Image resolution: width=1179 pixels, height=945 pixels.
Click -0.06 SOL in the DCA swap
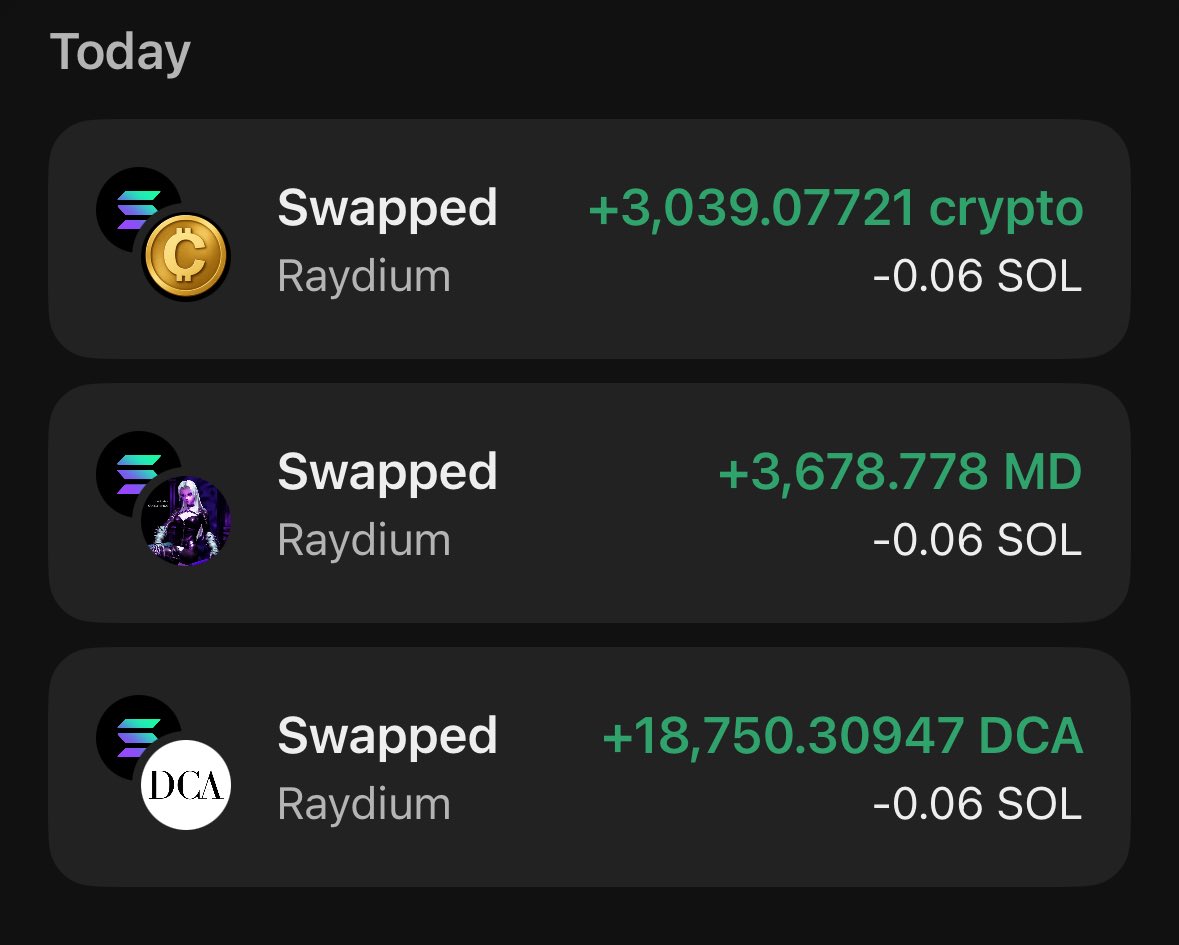click(x=977, y=804)
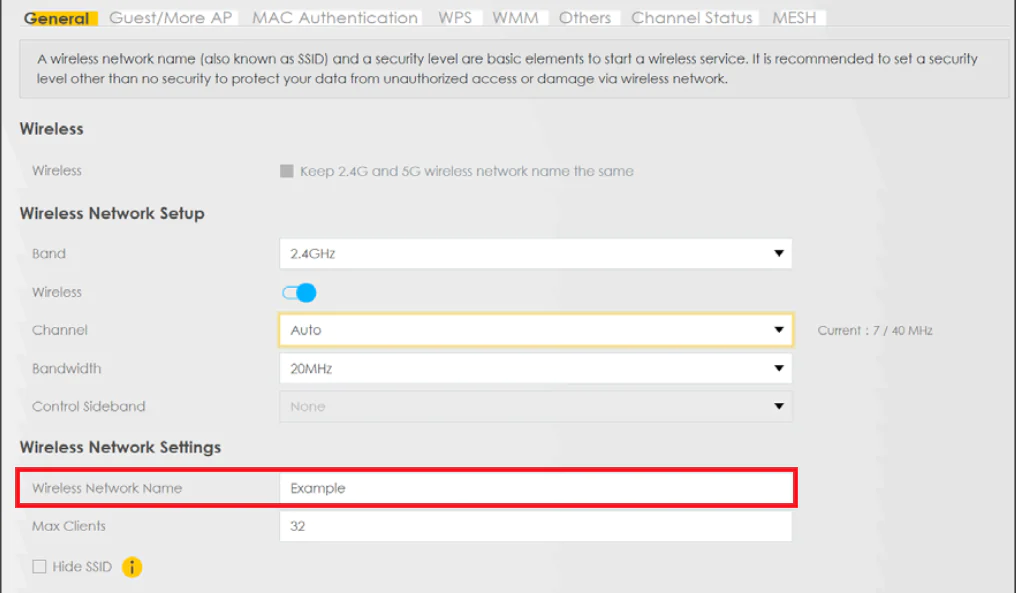The image size is (1016, 593).
Task: Switch to the MESH tab
Action: (x=794, y=18)

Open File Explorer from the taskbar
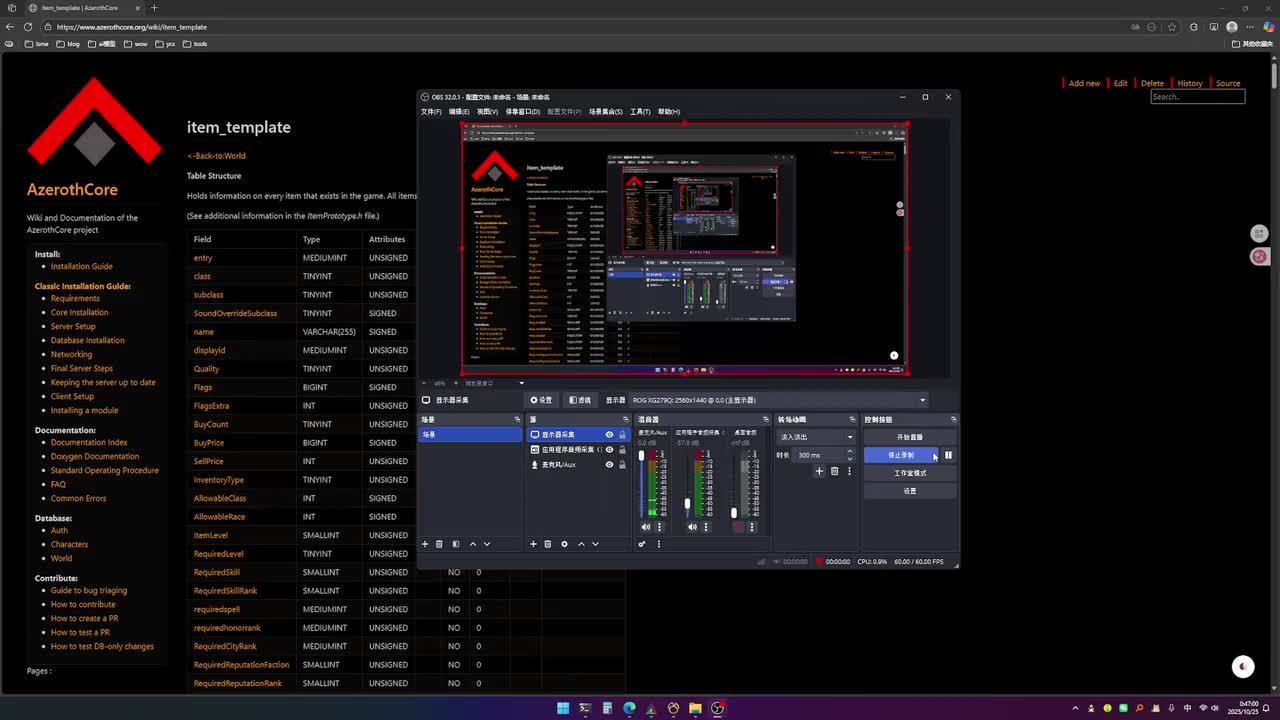coord(695,708)
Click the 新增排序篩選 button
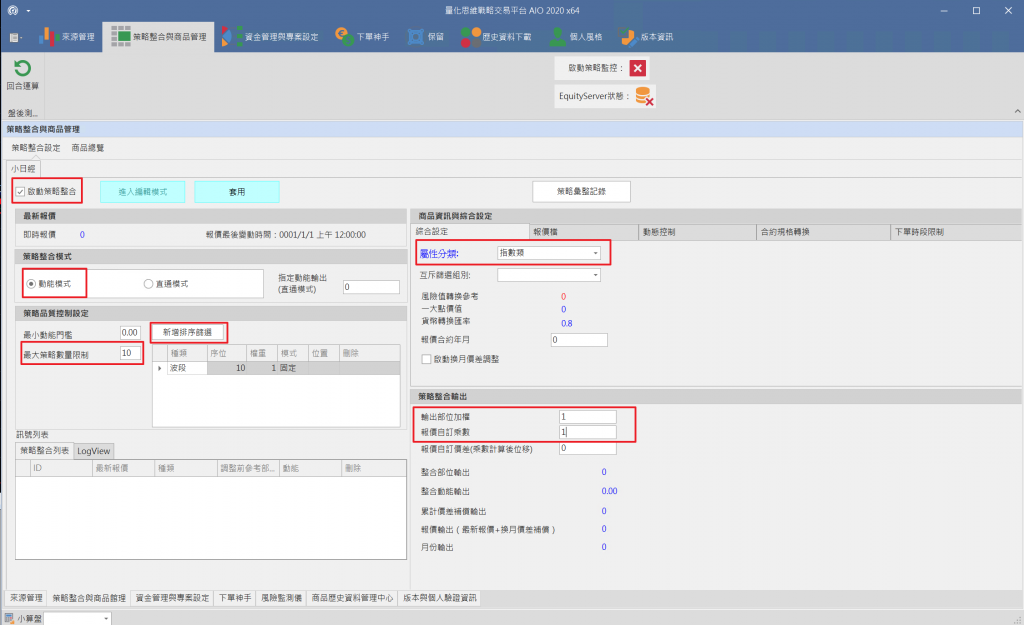This screenshot has height=625, width=1024. pos(188,331)
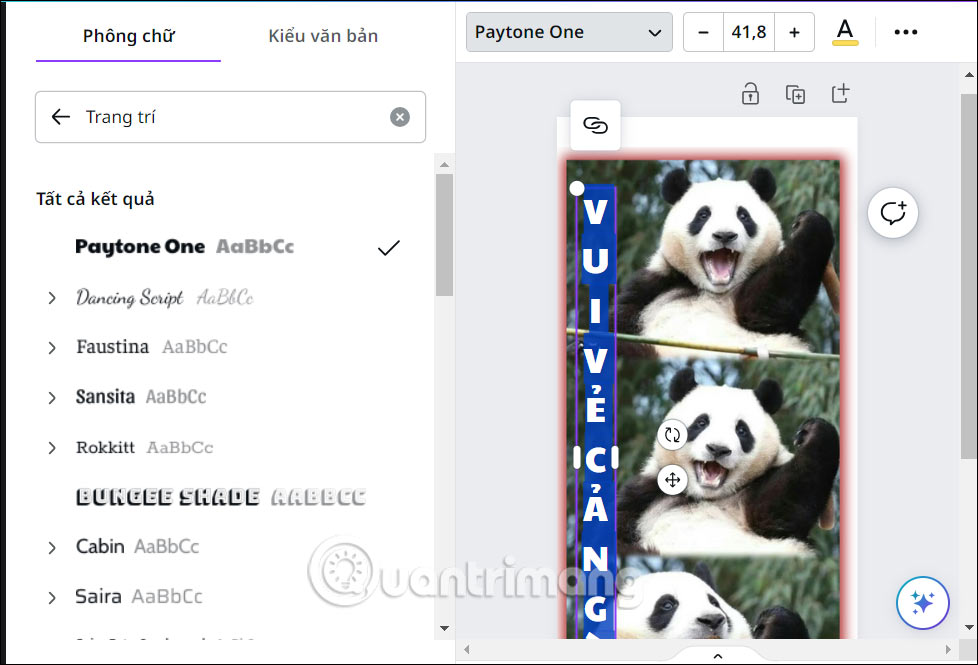Expand the Rokkitt font family

click(52, 447)
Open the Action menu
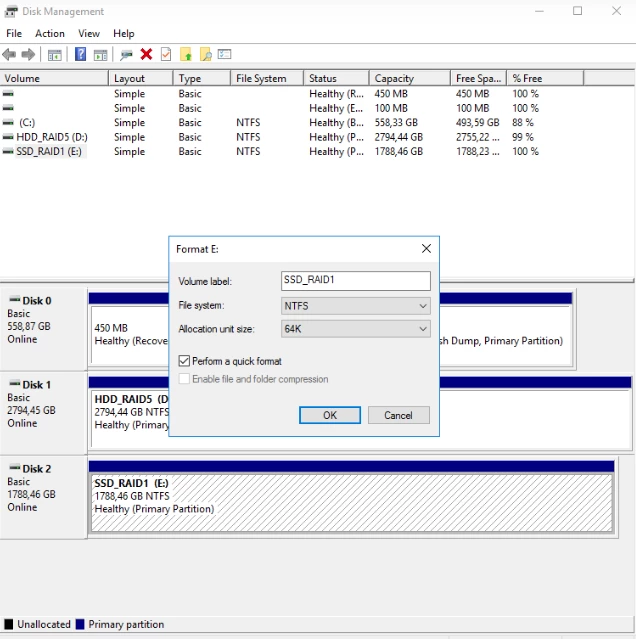 (x=50, y=33)
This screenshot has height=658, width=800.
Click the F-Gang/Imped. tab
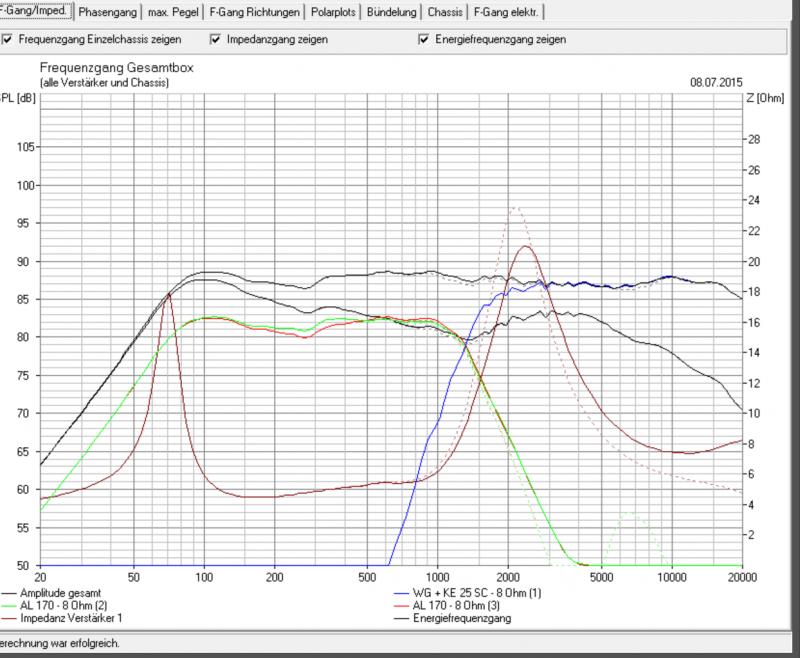35,12
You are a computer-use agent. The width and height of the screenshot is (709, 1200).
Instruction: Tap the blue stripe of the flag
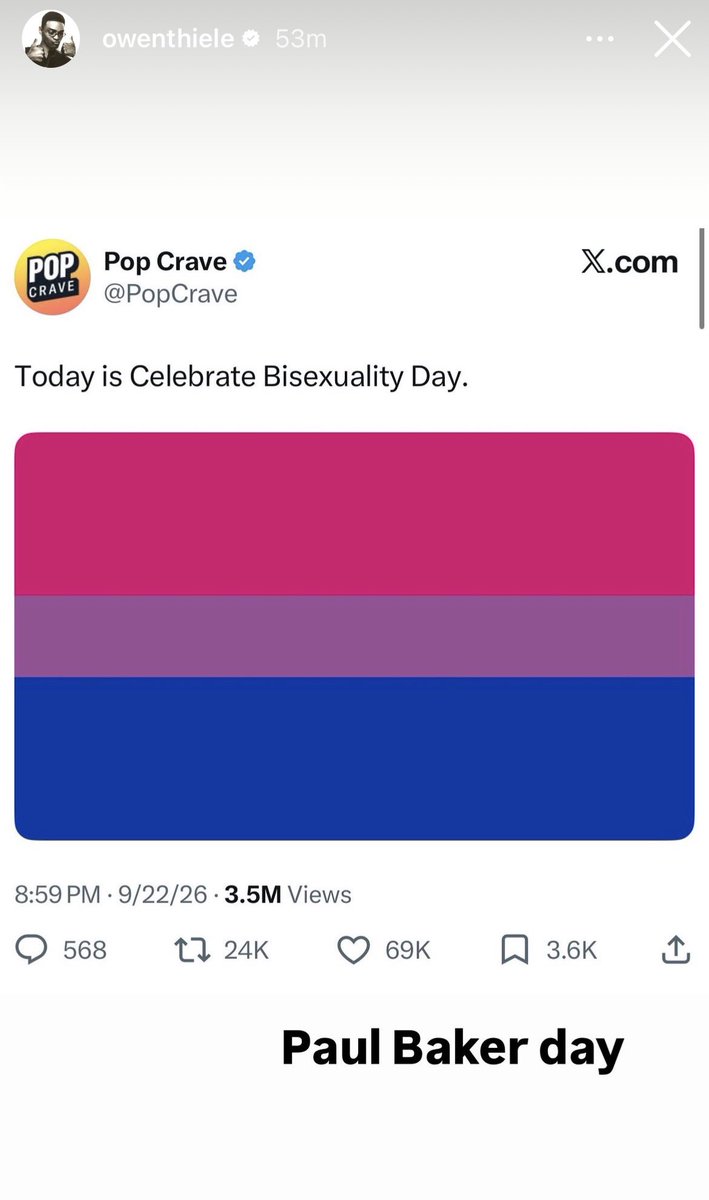354,758
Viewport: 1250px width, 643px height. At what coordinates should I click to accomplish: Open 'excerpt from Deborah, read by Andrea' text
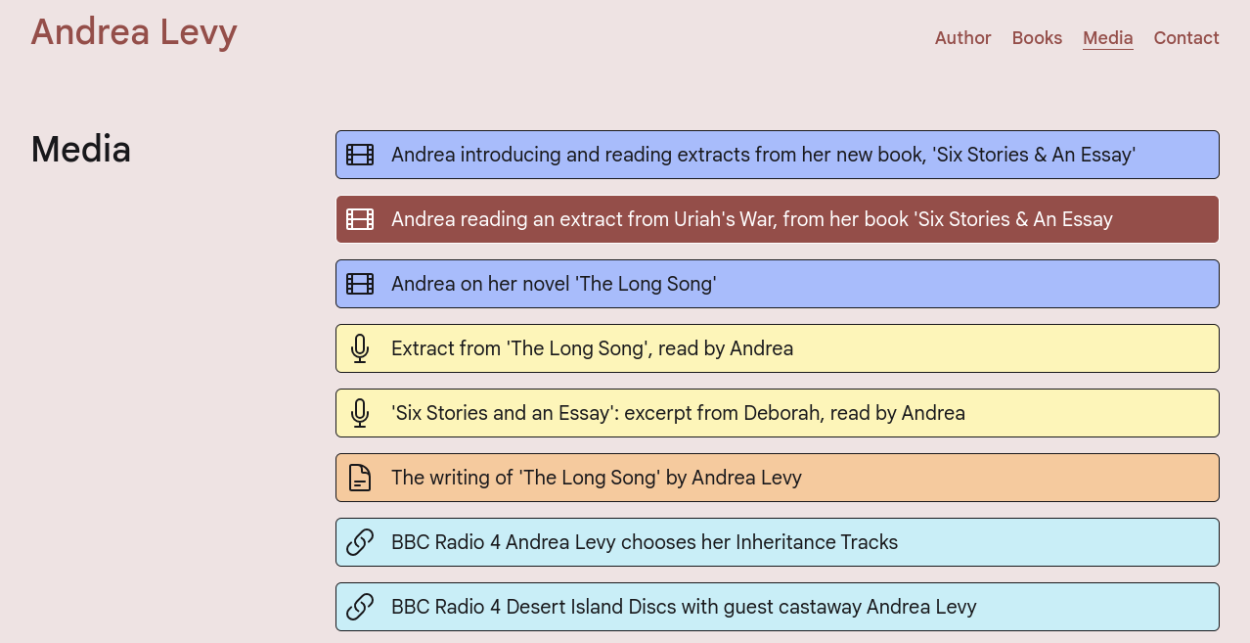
*****
#### Exercise directions:
Only lines from the one holding "Open File Explorer from the taskbar" through the last line of the entries above are wanted, both ends included, each retyped exactly; no pictures.

#### Result of this exercise:
Open File Explorer from the taskbar
coord(695,708)
Click the 新增排序篩選 button
This screenshot has height=625, width=1024. pos(188,331)
Expand the Rokkitt font family

click(52, 447)
Open the Action menu
 (x=50, y=33)
This screenshot has height=658, width=800.
Click the F-Gang/Imped. tab
35,12
You are a computer-use agent. The width and height of the screenshot is (709, 1200).
Instruction: Tap the blue stripe of the flag
354,758
Viewport: 1250px width, 643px height. At what coordinates should I click to accomplish: Open 'excerpt from Deborah, read by Andrea' text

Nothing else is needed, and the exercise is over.